§ SHORT PROBLEM
Please answer these questions using the essay below:
(a) About how many of ten sexually assaulted children don't know the offender?
(b) Which two people does the writer say should be fired?
(c) What did some other parents think the chess coach should have been granted?

** BEGIN TEXT SHOWN **

But he wasn’t the one who molested me. That encounter was an anomaly. Approximately one of ten kids who are sexually assaulted don’t know the offender. Ninety percent of the time, children are sexually abused by someone close—an authority figure, a friend, a family member.

In real life, child abusers are often people who we love. Who we respect. Who we trust. Or who at the very least are part of the tightly woven fabric of our daily lives. And it’s very difficult to make a quick shift in perspective, from one view to another diametrically opposed: This person I know so well, care about, work with? This very normal person—maybe even handsomer than most, kinder, more successful . . . . How can he (or she, but usually he) be evil incarnate? If we see signs, we can’t quite recognize them. The pieces don’t come into focus as a readable whole. When someone steps forward with an experience or suspicion, he or she is often met with confusion or hesitation if not outright disbelief.

Let me just say here that of course I think the university president and Joe Paterno should be fired.

But I also, generally, shy away from absolutism. I hold in high esteem the ability, the willingness, to look at both sides, to examine complexity. The simplicity of slogans—“Get a job!” “Love it or leave it!” “Just say no!”—drive me insane, and I vigilantly guard against people being judged prematurely. Someone who seemed weird, or gay, or different raised a big red flag in my hometown. They evoked a loud “ew” from the short-skirted girls cheering in unison; they flew in the face of the single, rumbled “let’s go” arising from the huddle. You tell me someone’s “different,”—a barely veiled insult in western Pennsylvania— and I’m going to try to befriend or defend that person.

My son’s chess coach was a little weird, but the kids loved him and we parents liked him pretty well too. He gave so much of himself. He got our kids enthusiastic about playing a thoughtful game that didn’t involve a screen. When he made an inappropriate overture to a child at a hotel where the state tournament was held, the parents who caught wind told the principal, who told the superintendent and informed the police. The coach was let go. The children cried. I’m enormously grateful that the administration was so confident in their actions, because I have to confess that I wasn’t, quite. I was frozen. And some other parents didn’t agree with the course of events at all. They thought it was too much. That the coach should have been granted a warning.

** END TEXT SHOWN **
** BEGIN STORED DATA **

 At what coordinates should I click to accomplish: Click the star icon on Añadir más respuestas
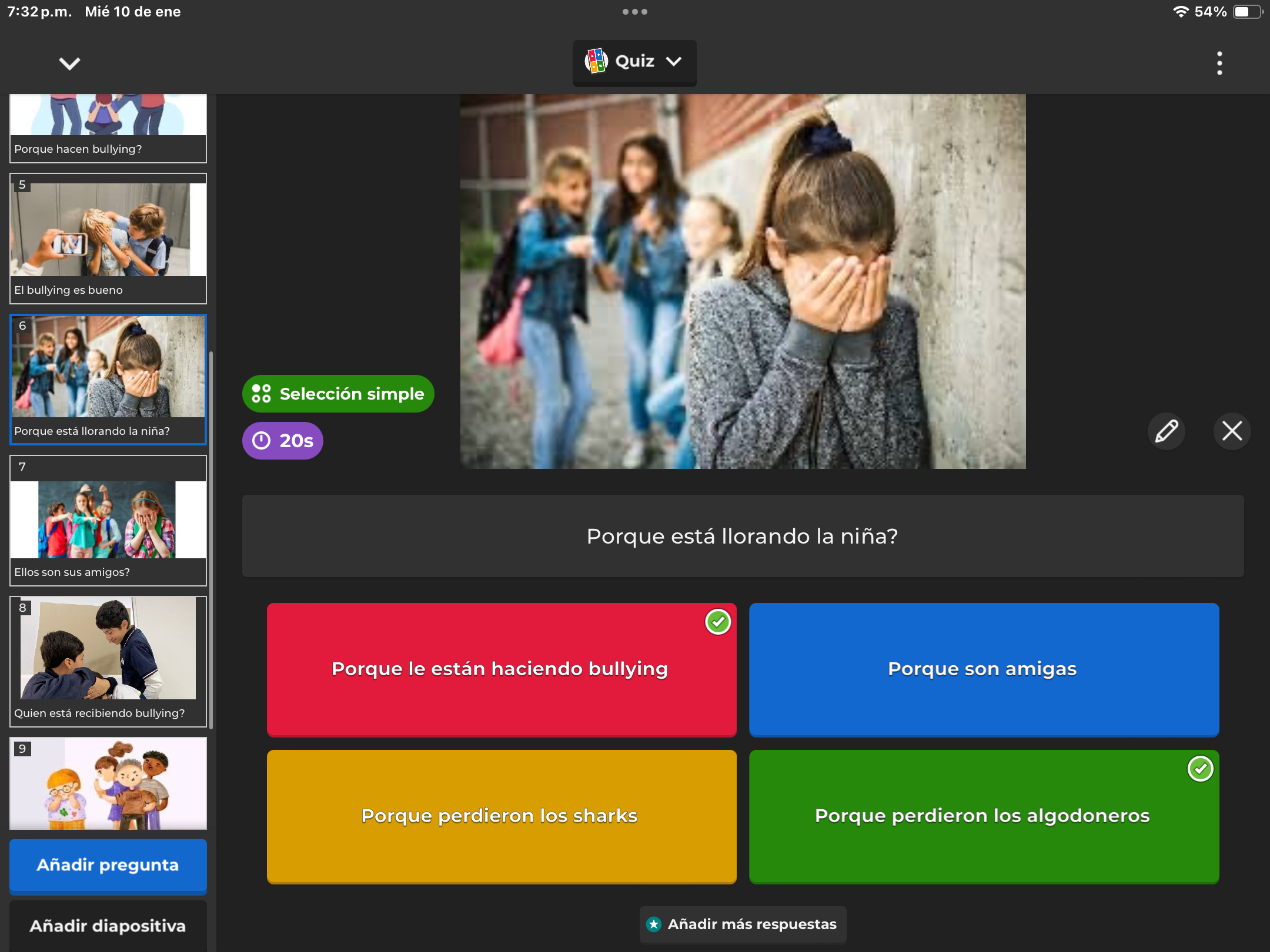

** END STORED DATA **

§ EXERCISE ANSWER
(a) Approximately one of ten.
(b) The university president and Joe Paterno.
(c) A warning.